February 27, 2015
Google Shopping is a powerful way to drive sales to an e-commerce store. Typically this channel has a lower level of competition simply because of the volume of work that’s involved in creating and maintaining the product data. This means that, for the meantime, advertising in Google Shopping is pure gold!
Today we’re going to take a look at a variety of techniques and best practices that I use to maximize performance in Google Shopping, and some that I use to minimize the amount of work time.
1. Give Google High Quality Data
Creating a high quality data feed is all about the accuracy, relevancy and specifics of the product data. You should always strive to include as much information as possible. Don’t just go with the minimum requirements – stuff your data feed full of every possible attribute that’s applicable to the product.
This means it’s likely that you’re going to spend a huge amount of time visiting product manufacturer’s websites to obtain additional imagery, collecting EAN/ASIN numbers for each product and even rewriting text such as product titles and descriptions.
As a basic set of guidelines for overall quality you should pay close attention to:
- Use the biggest, best quality images you have (maximum file size 4mb).
- Keep the aspect ratio square (1:1) with a minimum height and width of 800 pixels.
- Include additional product images showing different angles, positions, features etc.
- If your product has variations (color, size, shape) then obtain an image of each and list the variants individually.
- Include important specifics such as brand, color, size and manufacturer part numbers.
- Keep the most important parts of the title at the front.
- Avoid use of unnecessary words.
- Remember that Google “may use this text to find your item”.
- Include as much as possible about pattern, texture, shape and technical aspects.
- Keep your descriptions ~750 characters.
- Don’t include any sales-like / promotional text.
- Pay careful attention to grammar and punctuation.
2. Get A Reliable Source For Your Data
Another issue with data quality is freshness. Your data feed needs to be kept up to date to ensure you don’t go ‘out-of-sync’ with the website following a price change or the removal/addition of products.
Obtaining and populating all this extra product information can be a real strain on your resources therefore minimising the amount of time spent getting the basics put together is a must.
Below I’ve listed a few ‘shortcuts’ that I commonly use to compile the basic data for the feed, leaving you more time to focus on the quality of your data.
Content API For Shopping
I highly recommend this solution for any merchant with a product range that is subject to regular change. Although the initial development work involved can seem like a daunting task, the one-off time and cost will greatly outweigh the ongoing cost of your time spent manually compiling the data and keeping it up to date.
The API can send all your product data directly to Google Merchant Center and also send regular updates that will keep your data fresh.
If the Content API for Shopping can’t be installed you will need to build the data feeds manually.
Regular Exports From The Shopping Cart’s Database
Another quick way to obtain the product data is to request an export from the shopping cart’s database and piece it all together. Some merchant’s may not be happy for you to have direct access to the database as it can contain sensitive data such as customer contact details and transaction history. It’s always worth asking if they can export the product table from the database, or asking if the shopping cart has an export feature. Unless there is a common structure to URLs you will still need to obtain the product URLs manually.

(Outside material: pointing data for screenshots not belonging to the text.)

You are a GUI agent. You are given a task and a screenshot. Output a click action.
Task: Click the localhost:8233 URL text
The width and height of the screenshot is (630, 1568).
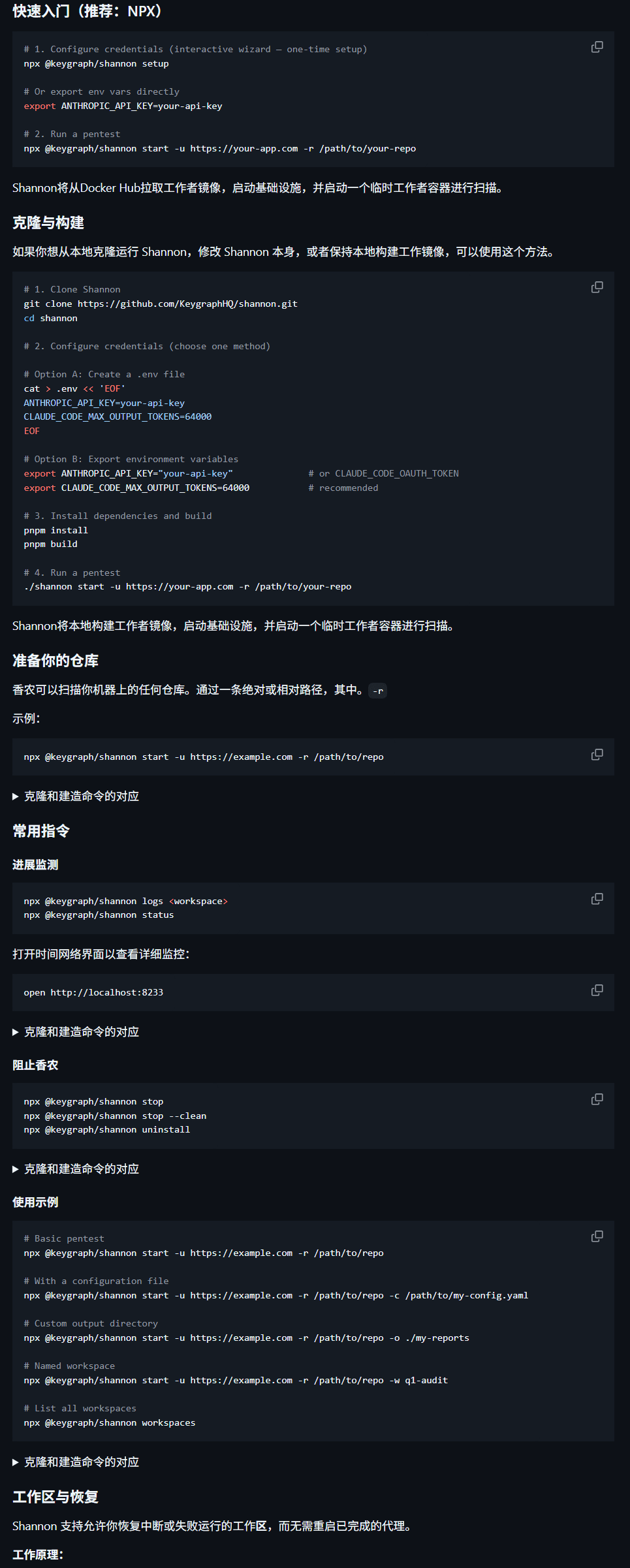click(x=108, y=992)
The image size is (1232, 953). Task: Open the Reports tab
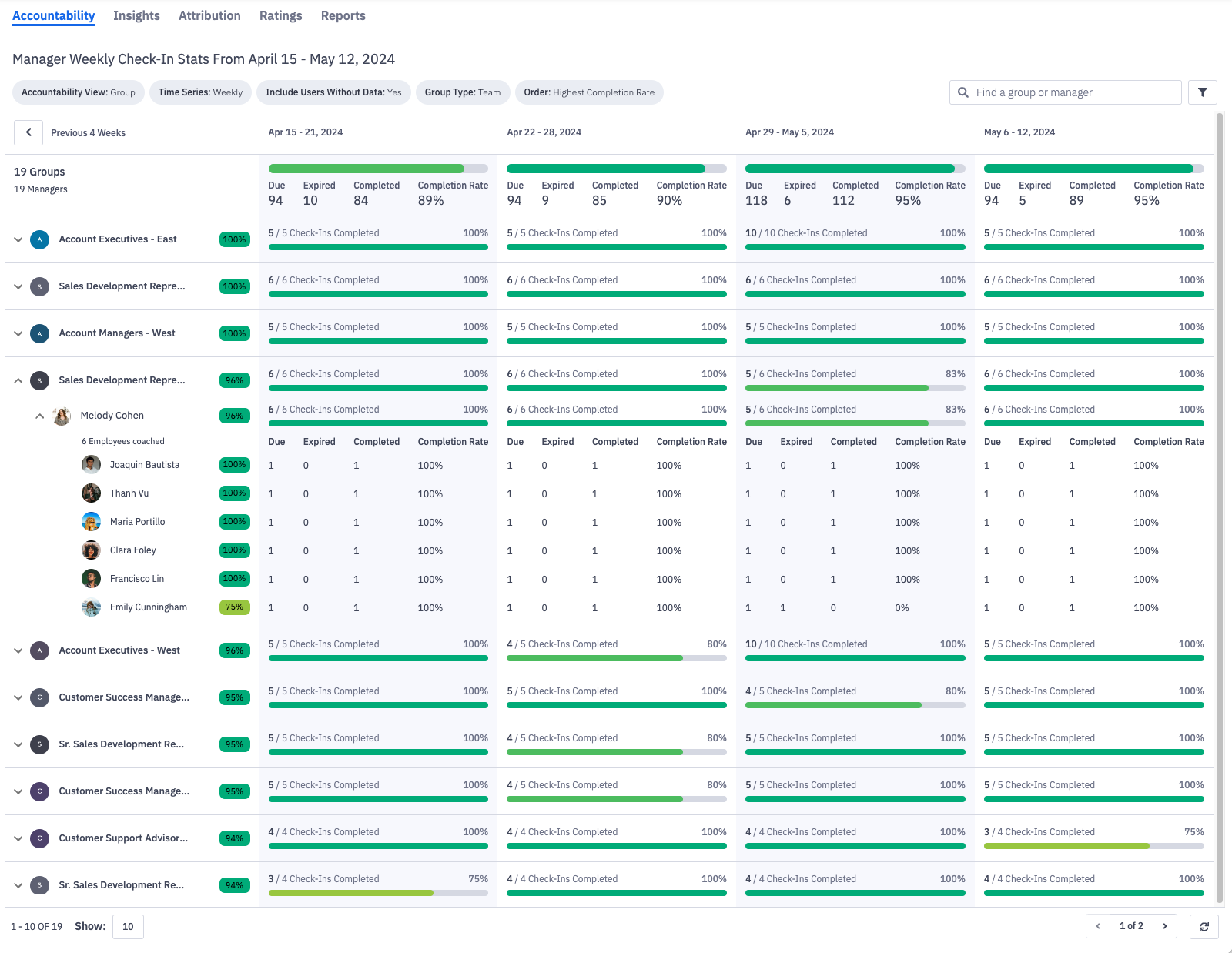click(x=343, y=16)
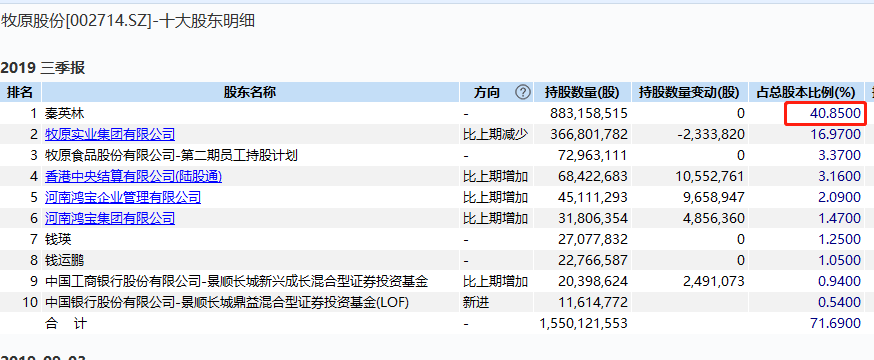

Use The ‘IMPORTXML’ Feature In Google Sheets to Scrape Data From The Merchant’s Website
This is a less common method but, in my opinion, it’s one of the fastest. Google Sheets has a function called IMPORTXML that you can use to import data from an XML document.
In a nutshell you can use Xpath to locate data on a webpage at a specified URL and import the data into Google Sheets. You can build an ‘import template’ to scrape most of the data you will need and then re-visit this template later for updates to the information. The Xpath for each element can be found quickly within the ‘Inspect Element’ feature of your browser.
You should repeat this for each element of the product page (Name, price, description etc.) then populate the sheet with every product’s URL. Simply drag the formulas down the columns to grab the product information from all the URLs. Depending on the size and layout of the website you can normally obtain the URLs by using a spider program such as ‘Screaming Frog SEO Spider’ to crawl the website.
3. Optimize Your Data and Campaigns
Group Your Products
Now that you’ve perfected your data feed it’s time to look at how you’re using it. The first attributes that you should consider using, if you haven’t already, are custom labels. Custom labels will allow you to group and filter your products into different Shopping Campaigns in Google AdWords.
Profit margin, seasonal promotions, offers and many other groupings will help you to perform bid management and create highly relevant Product Listing Ads.
Split Your Product Groups
Splitting your product groups by Item ID will allow you to set your Max CPC bids at a product level and also show you exactly how each product is performing.
Although your overall ROI (or ROAS) from Google Shopping may be positive, you could be losing money on certain products whilst making good profit on others therefore you should always set your bids at a product level.
Example: Let’s say you have one product worth $100 and another product worth $1,000. To make a profit you need to spend no more than 20% of the product’s sale price on AdWords. You have a Max. CPC bid of $0.50 set for all the products in your feed. This means it will take just 40 clicks to lose money on your first product, but 400 clicks to lose money on the second.
Splitting your product groups by custom label, brand, category etc. will also allow you to see which products (or type of products) are under-performing. This can help you to identify issues with product data, the website itself or products that are falling down against competitors. Armed with this knowledge you can make informed decisions about excluding products, changing the data feed, changing the website or proposing new product prices.
Check Your Incoming Search Term Reports
This is crucial for the success of your campaigns. As you cannot add standard keywords to your shopping campaigns you must add in a level of control by using negative keywords. Google will determine the keywords that trigger your products based on a number of factors, but the most important are without a doubt the product’s title and description.
As a general rule of thumb I’ve found that ‘generic’ keywords (those used at the start of the purchase cycle) do not work well with Google Shopping so I normally try to exclude these as early as I can. I believe the reason to be that people at the start of the purchase cycle are not yet ready to buy. So showing them a picture of a product with a price will not make them buy because they haven’t actually decided exactly what they’re looking for yet.
Product specific searches are great because the people are ready to buy. A picture of a product with a price underneath is exactly what the searcher is looking for.
Example: Let’s say I’m selling Nike Trainers.
My product title is “Nike Air Max 90 Men’s Trainers” and my description reinforces the keywords in the product title.
On my search term report I see this:
As you can see the search term [mens trainers] has a much higher cost per conversion. This is because the term has more competition than a product specific search, meaning clicks cost more, and users searching the term haven’t yet decided on what they’re going to buy.
That’s it from me for now. I sincerely hope this article helps you to create, optimize and get the most out of your Google Shopping campaigns.